▶ What the exercise asks:
Print the following lines word for word, with nothing changed.

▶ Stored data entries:
+ + +

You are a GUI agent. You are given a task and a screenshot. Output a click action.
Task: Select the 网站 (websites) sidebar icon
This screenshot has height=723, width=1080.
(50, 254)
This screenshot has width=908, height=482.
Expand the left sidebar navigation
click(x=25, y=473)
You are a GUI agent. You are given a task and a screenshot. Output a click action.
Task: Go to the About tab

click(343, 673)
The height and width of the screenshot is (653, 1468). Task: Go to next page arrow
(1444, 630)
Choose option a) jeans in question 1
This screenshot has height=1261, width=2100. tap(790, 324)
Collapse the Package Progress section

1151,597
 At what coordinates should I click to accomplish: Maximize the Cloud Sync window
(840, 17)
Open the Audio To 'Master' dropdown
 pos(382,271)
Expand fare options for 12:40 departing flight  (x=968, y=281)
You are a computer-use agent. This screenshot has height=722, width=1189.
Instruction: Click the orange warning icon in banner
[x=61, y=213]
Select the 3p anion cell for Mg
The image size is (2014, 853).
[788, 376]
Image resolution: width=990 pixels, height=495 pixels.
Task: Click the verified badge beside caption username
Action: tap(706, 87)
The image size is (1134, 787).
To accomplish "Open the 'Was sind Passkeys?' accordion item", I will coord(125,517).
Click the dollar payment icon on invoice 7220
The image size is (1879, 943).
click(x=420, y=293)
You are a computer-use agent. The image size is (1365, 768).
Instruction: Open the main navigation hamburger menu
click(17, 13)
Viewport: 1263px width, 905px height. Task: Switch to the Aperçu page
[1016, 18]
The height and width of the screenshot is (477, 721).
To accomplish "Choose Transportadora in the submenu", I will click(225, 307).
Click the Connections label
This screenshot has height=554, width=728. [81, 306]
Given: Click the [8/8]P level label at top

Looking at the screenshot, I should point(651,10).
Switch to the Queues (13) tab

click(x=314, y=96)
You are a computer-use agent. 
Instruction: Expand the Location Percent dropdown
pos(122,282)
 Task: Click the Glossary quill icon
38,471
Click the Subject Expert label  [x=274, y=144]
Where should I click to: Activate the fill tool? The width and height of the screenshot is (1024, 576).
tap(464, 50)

+ + +

▶ Answer to this problem:
You are a GUI agent. You are given a task and a screenshot. Output a click action.
Task: Select the 网站 (websites) sidebar icon
This screenshot has height=723, width=1080.
(50, 254)
This screenshot has width=908, height=482.
Expand the left sidebar navigation
click(x=25, y=473)
You are a GUI agent. You are given a task and a screenshot. Output a click action.
Task: Go to the About tab

click(343, 673)
The height and width of the screenshot is (653, 1468). Task: Go to next page arrow
(1444, 630)
Choose option a) jeans in question 1
This screenshot has height=1261, width=2100. tap(790, 324)
Collapse the Package Progress section

1151,597
 At what coordinates should I click to accomplish: Maximize the Cloud Sync window
(840, 17)
Open the Audio To 'Master' dropdown
 pos(382,271)
Expand fare options for 12:40 departing flight  (x=968, y=281)
You are a computer-use agent. This screenshot has height=722, width=1189.
Instruction: Click the orange warning icon in banner
[x=61, y=213]
Select the 3p anion cell for Mg
The image size is (2014, 853).
[788, 376]
Image resolution: width=990 pixels, height=495 pixels.
Task: Click the verified badge beside caption username
Action: tap(706, 87)
The image size is (1134, 787).
To accomplish "Open the 'Was sind Passkeys?' accordion item", I will coord(125,517).
Click the dollar payment icon on invoice 7220
The image size is (1879, 943).
click(x=420, y=293)
You are a computer-use agent. The image size is (1365, 768).
Instruction: Open the main navigation hamburger menu
click(17, 13)
Viewport: 1263px width, 905px height. Task: Switch to the Aperçu page
[1016, 18]
The height and width of the screenshot is (477, 721).
To accomplish "Choose Transportadora in the submenu", I will click(225, 307).
Click the Connections label
This screenshot has height=554, width=728. [81, 306]
Given: Click the [8/8]P level label at top

Looking at the screenshot, I should point(651,10).
Switch to the Queues (13) tab

click(x=314, y=96)
You are a computer-use agent. 
Instruction: Expand the Location Percent dropdown
pos(122,282)
 Task: Click the Glossary quill icon
38,471
Click the Subject Expert label  [x=274, y=144]
Where should I click to: Activate the fill tool? The width and height of the screenshot is (1024, 576).
tap(464, 50)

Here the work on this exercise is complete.